Aristide hatte bereits in den frühen Morgenstunden des Sonntags – um 6.45 Uhr nach Angaben eines Augenzeugen – an Bord eines Kleinflugzeuges, dem zwei weitere folgten, Port-au-Prince verlassen. Nach Informationen eines Mitglieds der dominikanischen Regierung hatte der Chef der Präsidentengarde kurz zuvor eine telefonische Bitte erhalten, den dominikanischen Flughafen Barahona, knapp siebzig Kilometer von der haitianischen Grenze entfernt, für eine „technische Zwischenlandung“ eines haitianischen Regierungsflugzeuges nutzen zu dürfen. Dem habe die dominikanische Regierung stattgegeben.

Der Abdankung des Expriesters war ein zügiger Rebellenvormarsch Richtung Hauptstadt vorangegangen. Seit Tagen war die 2,5-Millionen-Metropole Port-au-Prince praktisch abgeriegelt. Fünf der neun Departements des Landes befanden sich schon unter der Kontrolle der Aufständischen.

Am Wochenende hatten Anhänger der Regierungspartei „Lavalas“ begonnen, sowohl in den Außenbezirken der Stadt, als auch im Zentrum Barrikaden zu errichten. Durch die Straßen patrouillierten bewaffnete „Schimären“, Aristide-treue Militante. In der Stadt herrschten chaotische Zustände. Bewaffnete fuhren auf überfüllten Pick-ups durch die Straßen. Menschen hasteten durch die Straßen und schleppten aus den Lagern der Hafengegend ab, was nicht niet- und nagelfest war. Lebensmitteldepots wurden ebenso geplündert, wie aus Geschäften Elektrogeräte und Waren des alltäglichen Lebensbedarfs mitgenommen wurden.

Brennende Barrikaden machten im Zentrum das Durchkommen fast unmöglich. Der normale Straßenverkehr war fast gänzlich zum Erliegen gekommen. Die bunt bemalten Tap-Tap-Bussen waren beinahe vollständig aus dem Straßenbild verschwunden. An Straßensperren verlangten Militante von den passierenden Fahrzeugen Wegezoll. Teilweise kam es zu Übergriffen, gegen Insassen, wenn diese sich weigerten, zu zahlen. In einigen Stadtvierteln lagen Leichen auf der Straße. Manchen waren die Hände mit Plastikfesseln zusammengebunden worden, und sie und wiesen Kopfschüsse auf. Die Bessergestellten und Reichen, die auf den Anhöhen von Port-au-Prince leben, hatten sich in ihren Häusern verbarrikadiert, sofern sie nicht bereits in den Tagen zuvor ins Ausland abgesetzt hatten.
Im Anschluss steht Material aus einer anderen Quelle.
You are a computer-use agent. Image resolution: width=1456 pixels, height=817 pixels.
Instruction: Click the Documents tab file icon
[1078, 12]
Allerdings ist der Flugverkehr vom internationale Flughafen des Landes bereits seit Donnerstag eingestellt. Nur noch Sondermaschinen, in denen unter anderem auch die Bundesrepublik Deutschland Bundesbürger ausflog, landeten dort in den letzten zwei Tagen. Vom einzigen Hubschrauberlandeplatz, über den die Botschaft der Dominikanischen Republik verfügt, starteten im Minutentakt Maschinen, um Ausländer in die Nachbarrepublik auszufliegen. Sie seien als „Weiße“ bedroht worden, berichteten zwei französische Nonnen nachdem sie in der Dominikanischen Republik angekommen waren.
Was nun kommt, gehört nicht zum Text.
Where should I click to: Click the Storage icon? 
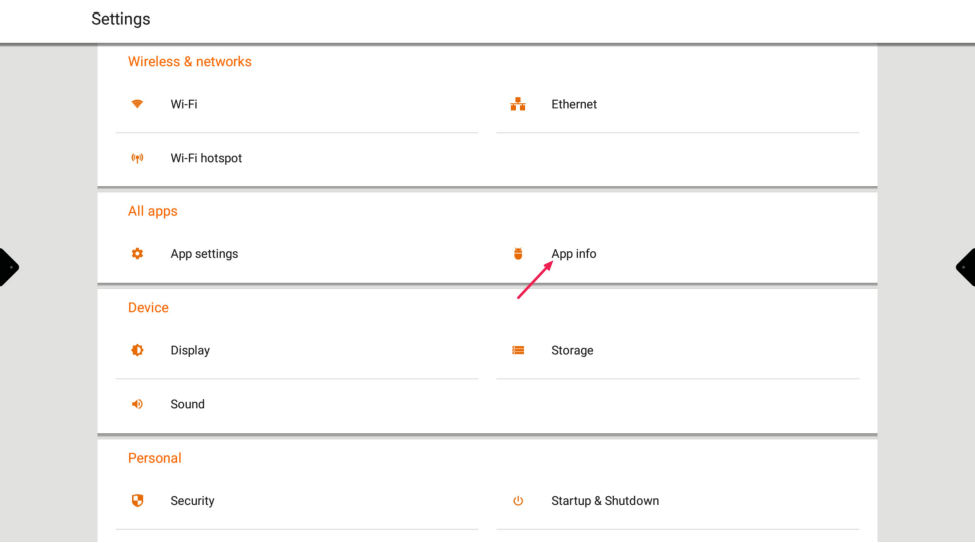pyautogui.click(x=518, y=350)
In der letzten Woche hatte die internationale Gemeinschaft Aristide die sowieso schon geringe Unterstützung endgültig entzogen, nachdem die Opposition um die „Demokratische Platformt“ einen Vermittlungsplan abgelehnt und kompromisslos Aristides sofortigen Rücktritt gefordert hatte. Aristide selbst hatte sich bereit erklärt, seine Regierungsmacht mit Oppositionsvertretern zu teilen. Im Gegenzug wollten die in der „Gruppe der Freunde Haitis“ zusammengeschlossen Ländern, unter anderem Kanada, die USA, Frankreich, seines verfassungsmäßiges Verbleiben im Amt bis 7. Februar 2006 garantieren.
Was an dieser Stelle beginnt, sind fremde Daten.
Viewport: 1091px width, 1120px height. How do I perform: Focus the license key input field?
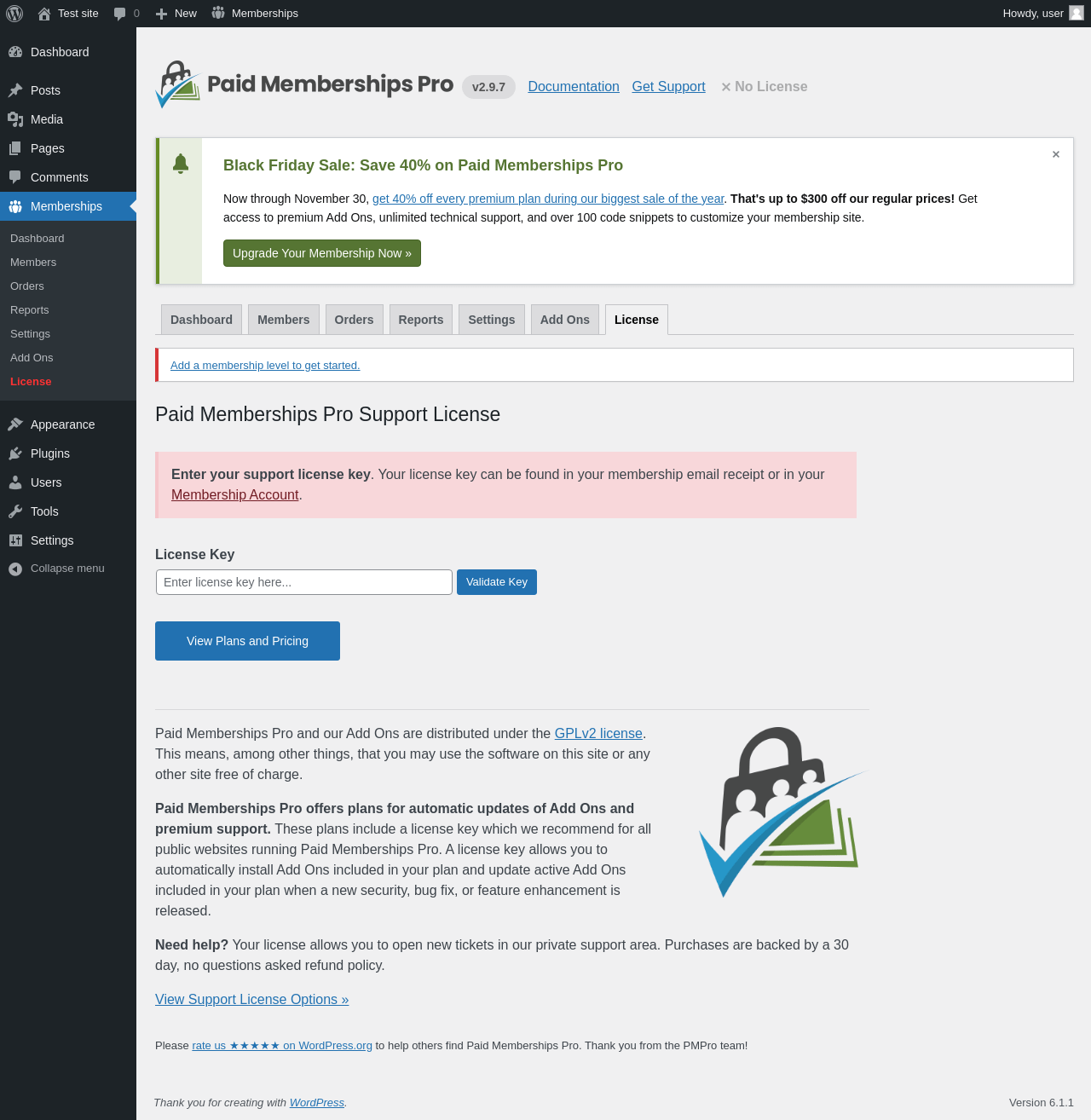304,582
Am Freitag hatten dann sowohl Frankreich als auch der amerikanische Außenminister Colin Powell Aristide aufgefordert, sein Amt niederzulegen und einer politischen Lösung den Weg zu eröffnen. Wiederholt hatte der ehemaligen Salesianer-Priester öffentlich versichert, er werde lieber sterben, als freiwillig seinen Posten zu räumen. Er hat sich eines Besseren besonnen.